A linha 1966 trouxe mais algumas alterações: os para-choques do Belcar e Vemaguet foram outra vez modificados, tornando-se mais largos nas extremidades, e os sinalizadores dianteiros mudaram de formato; no Belcar, o corpo plástico das lanternas traseiras passou a ser metalizado. As lanternas dianteiras do Fissore mudaram de formato e foram deslocadas para a curva externa dos para-lamas; a tampa do porta-malas, que descia quase até a altura do para-choque, numa decisão aparentemente ilógica foi reduzida, agora abrindo apenas até a linha da cintura. O carro também ganhou assento dianteiro inteiriço e três importantes opcionais: climatizador com saídas reguláveis, cintos de segurança, rodas cromadas e os primeiros freios a disco do país. Todos os modelos receberam novo estofamento, em gomos, volante de direção em forma de taça e retorno automático da alavanca das setas.
Foi no início de agosto de 1966 que surgiu, para a Vemag, o primeiro efeito concreto da compra da Auto Union pela Volkswagen, concretizada no ano anterior: naquele mês Vemag e VW assinavam um acordo de cooperação envolvendo a fabricação, no país, não mais do DKW F-102 ou do novíssimo Audi, mas de “um veículo especialmente projetado para o Brasil e inédito no mundo“. Ainda que parecesse uma notícia alvissareira, a Vemag aparentemente prenunciou nuvens escuras no horizonte: talvez por isso tenha considerado oportuno simultaneamente anunciar, em comunicado oficial, que, ao mesmo tempo em que passaria a oferecer “uma nova linha de produtos em 1968“, “a Vemag S.A. não deixará de produzir, em nenhuma hipótese, o DKW, com motor de 2 tempos“.
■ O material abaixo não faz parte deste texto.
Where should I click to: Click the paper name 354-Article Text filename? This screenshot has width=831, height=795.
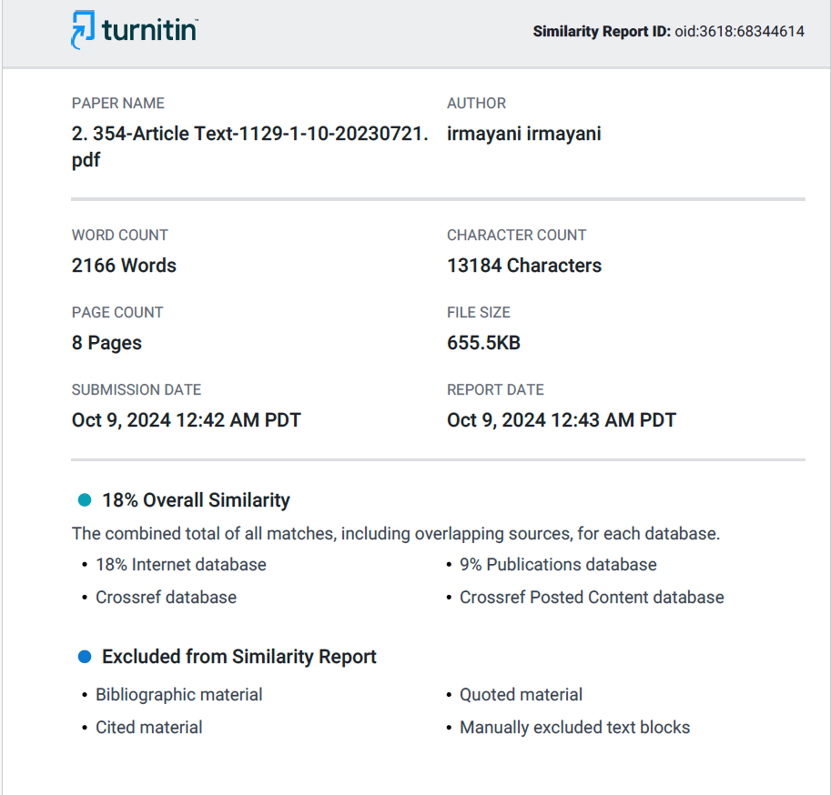(249, 146)
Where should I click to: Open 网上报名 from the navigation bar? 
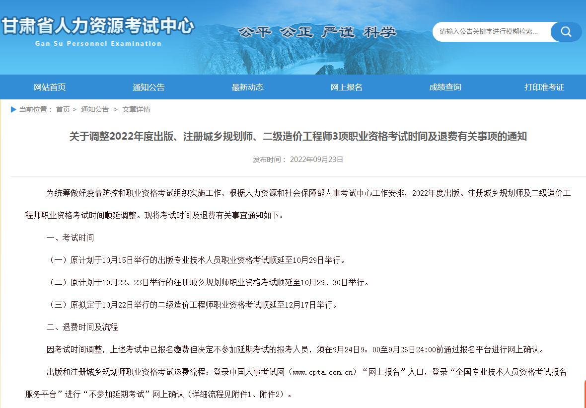pos(346,87)
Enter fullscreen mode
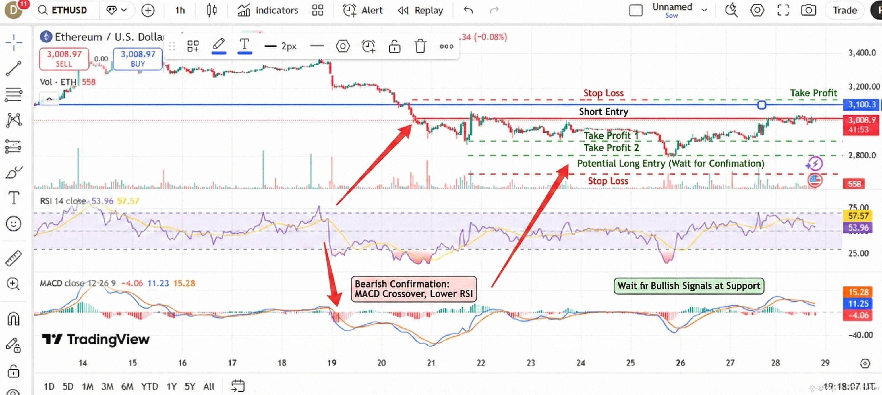 [783, 10]
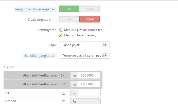
Task: Set Pengiriman & penanganan to TIDAK
Action: [90, 9]
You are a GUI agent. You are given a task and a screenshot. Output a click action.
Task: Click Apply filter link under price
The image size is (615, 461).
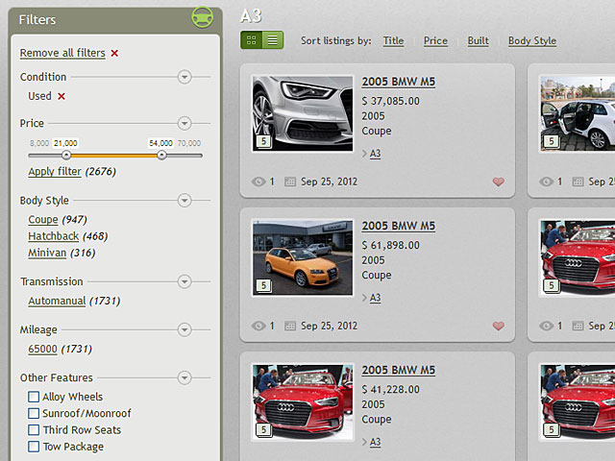coord(55,172)
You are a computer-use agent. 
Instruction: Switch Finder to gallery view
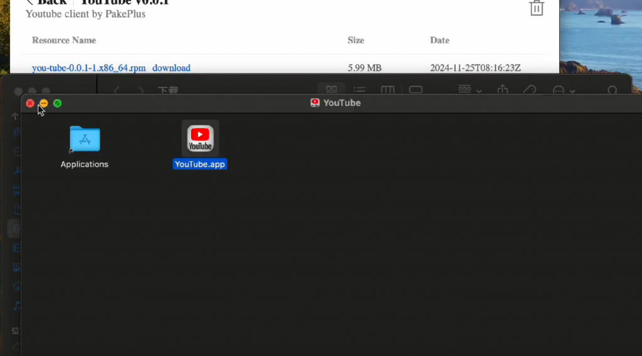pyautogui.click(x=416, y=90)
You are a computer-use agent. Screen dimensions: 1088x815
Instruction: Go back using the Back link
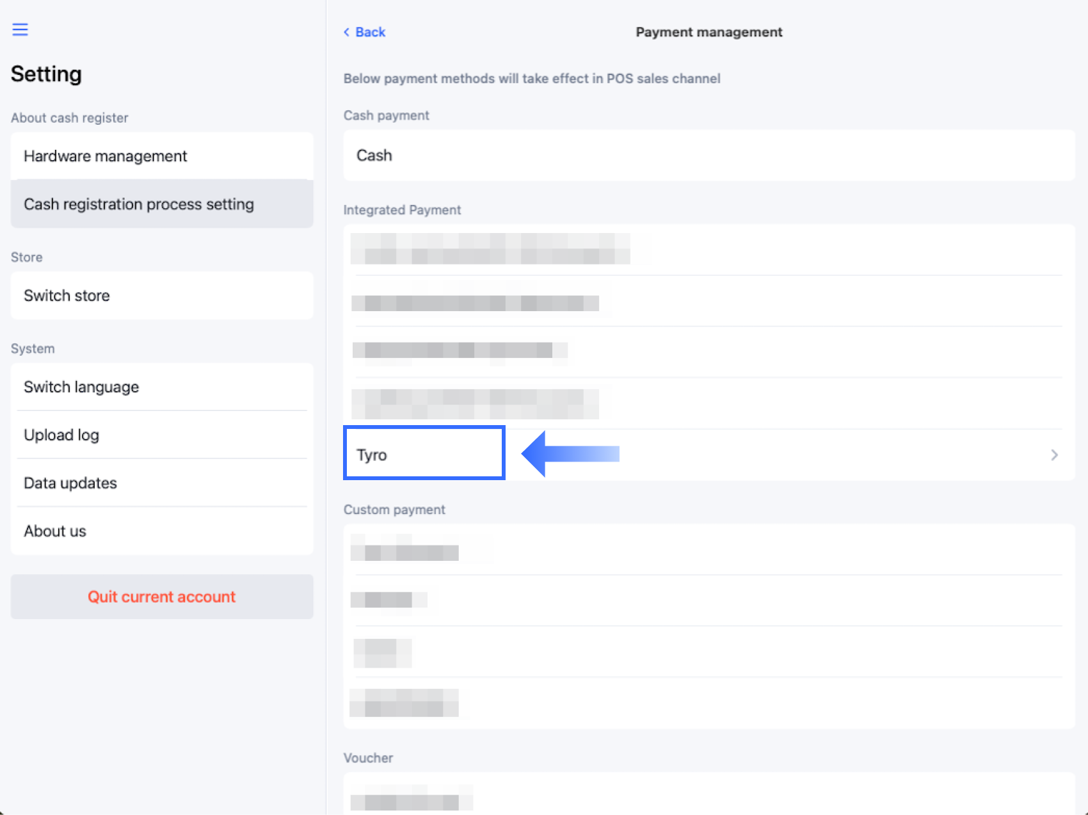click(x=365, y=32)
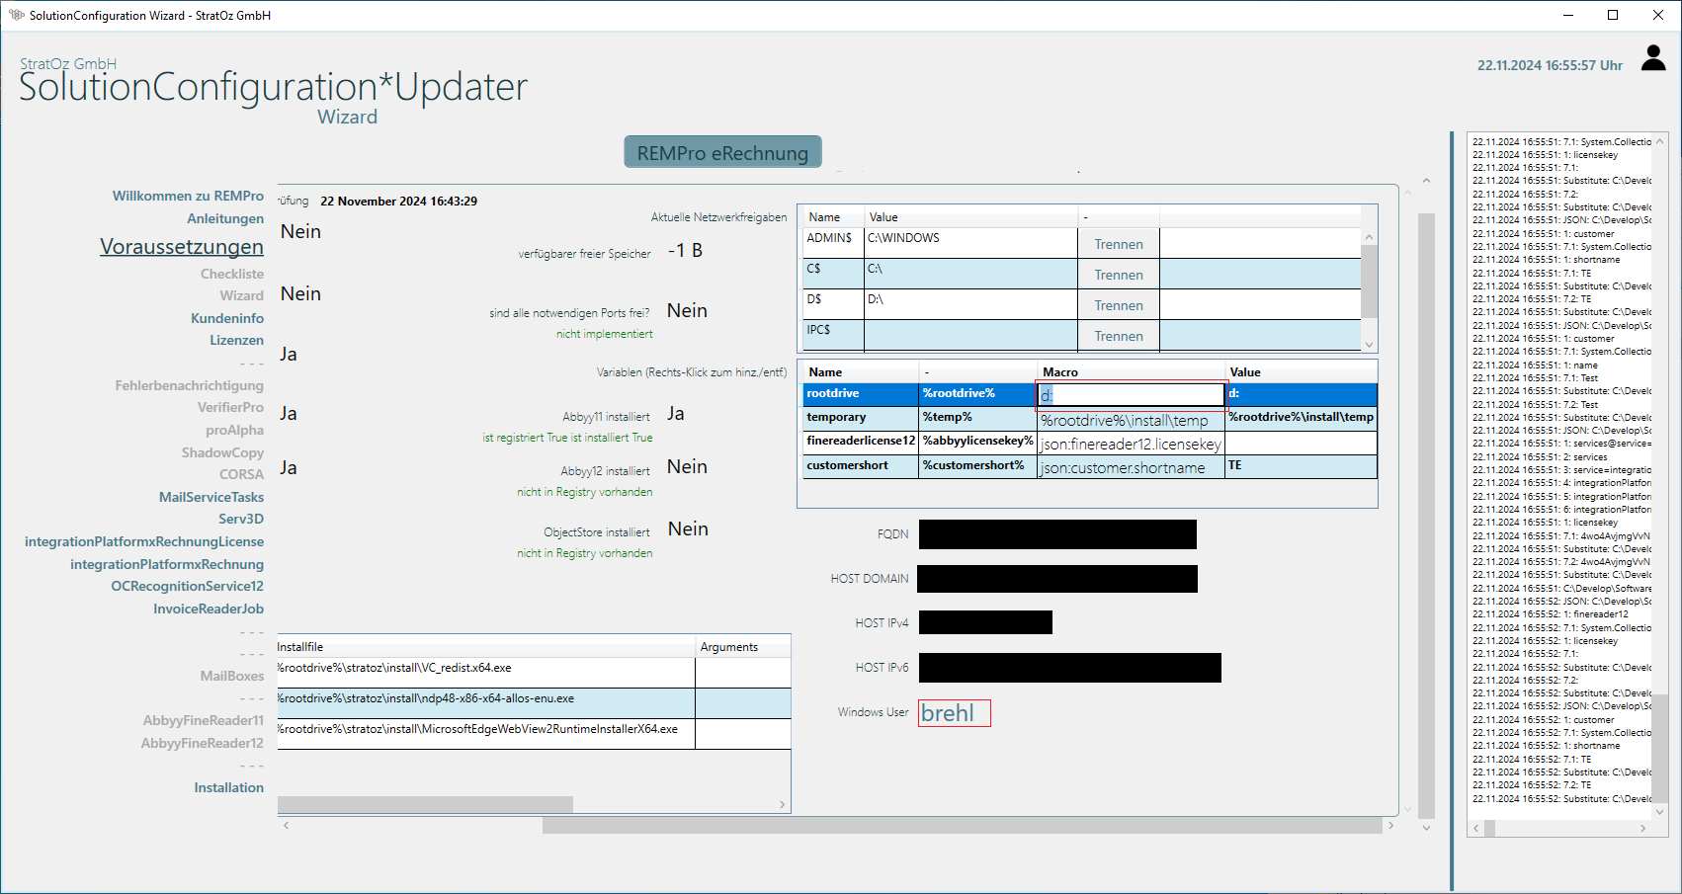Click Trennen for the ADMIN$ share
The image size is (1682, 894).
coord(1118,244)
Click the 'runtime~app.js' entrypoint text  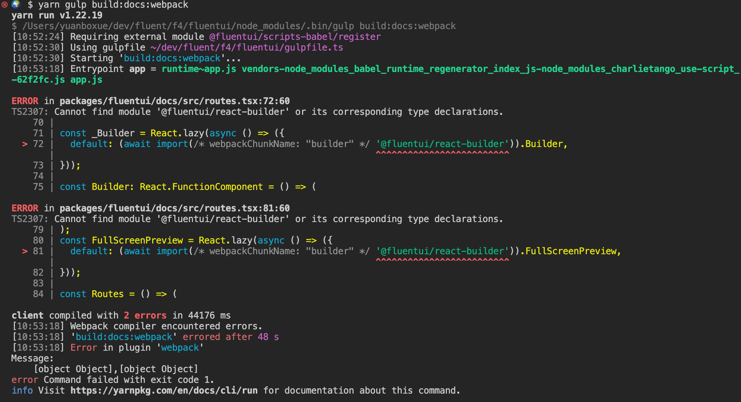[198, 69]
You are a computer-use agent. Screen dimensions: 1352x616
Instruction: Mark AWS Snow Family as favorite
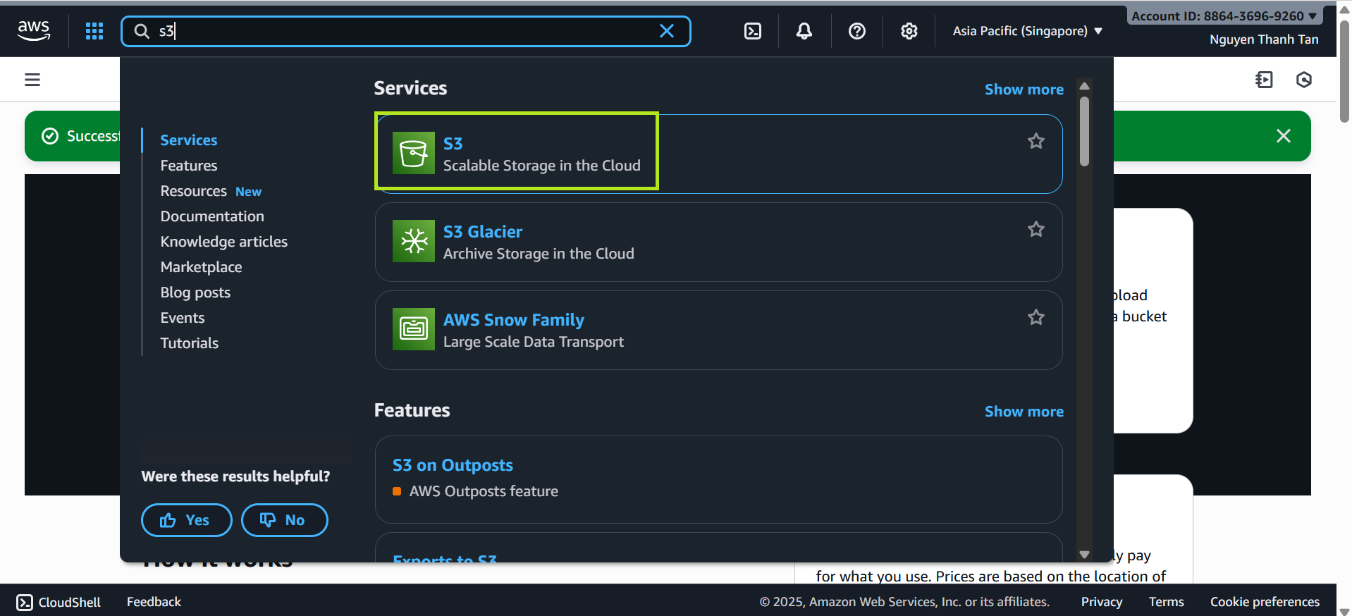[x=1035, y=317]
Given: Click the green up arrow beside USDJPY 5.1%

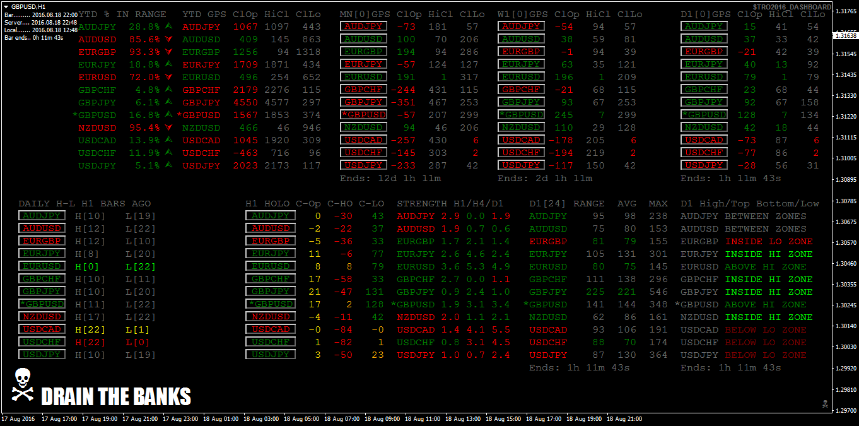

Sob administração da Volkswagen
Em setembro foi fabricado o 100.000º DKW nacional: na oportunidade, reafirmando sua intenção de permanecer como fabricante independente (“Pioneira. Brasileira. Ainda e sempre“), a Vemag anunciou novos investimentos para duplicar a produção até o início da década seguinte. Incentivada pelo governo federal, porém, em novembro anunciaria a transferência de 20% de sua ações para a VW alemã; assim, considerando-se a antiga participação Auto Union, também de 20%, a VW passava a controlar 40% do capital da Vemag.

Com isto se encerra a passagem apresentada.